◆ Given entries:
━━━━━━━━━━━━━━━━━━━━━━━━━━━━━━

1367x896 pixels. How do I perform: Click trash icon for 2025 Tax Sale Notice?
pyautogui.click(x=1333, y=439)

━━━━━━━━━━━━━━━━━━━━━━━━━━━━━━

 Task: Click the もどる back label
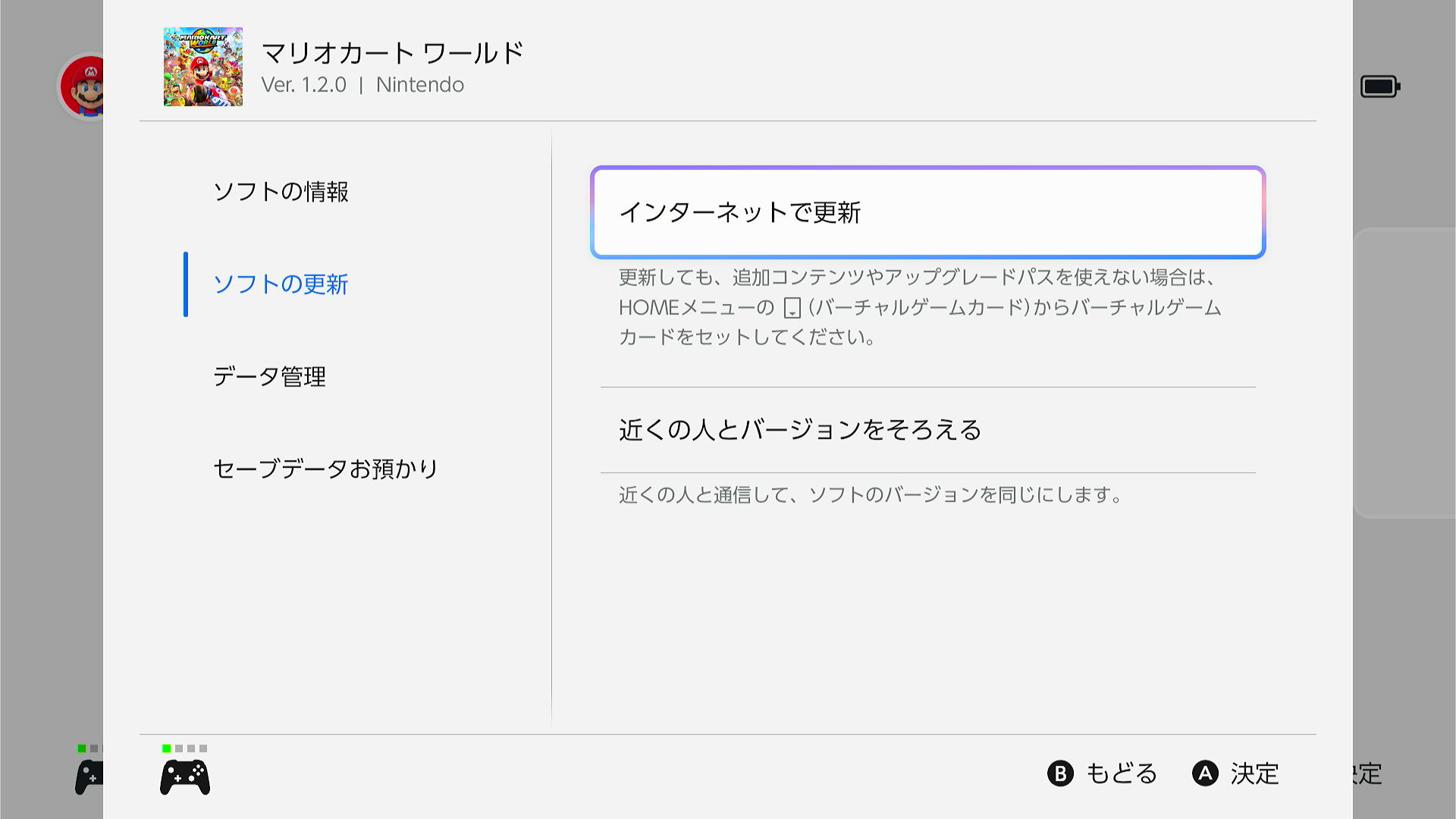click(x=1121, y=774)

━━━━━━━━━━━━━━━━━━━━━━━━━━━━━━

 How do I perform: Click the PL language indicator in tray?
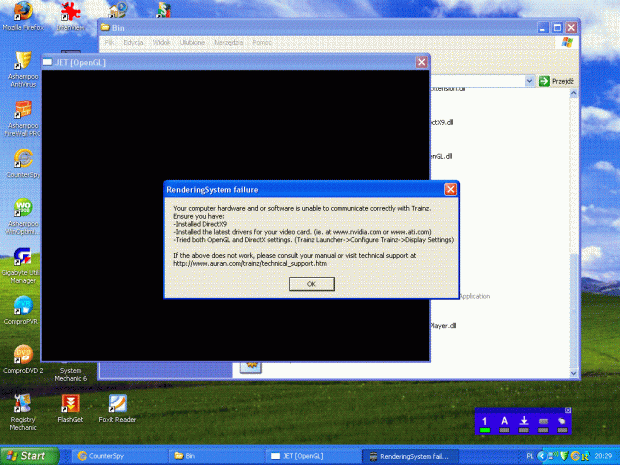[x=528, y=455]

━━━━━━━━━━━━━━━━━━━━━━━━━━━━━━

◆ Problem: Rewrite the lines from the one with "How do I perform: Click the" up to and including the one with "[x=528, y=455]", putting "taskbar" in place of "tray" and changing nothing else. Give only those lines, and leave the pictures out.

◆ Correct output:
 How do I perform: Click the PL language indicator in taskbar?
[x=528, y=455]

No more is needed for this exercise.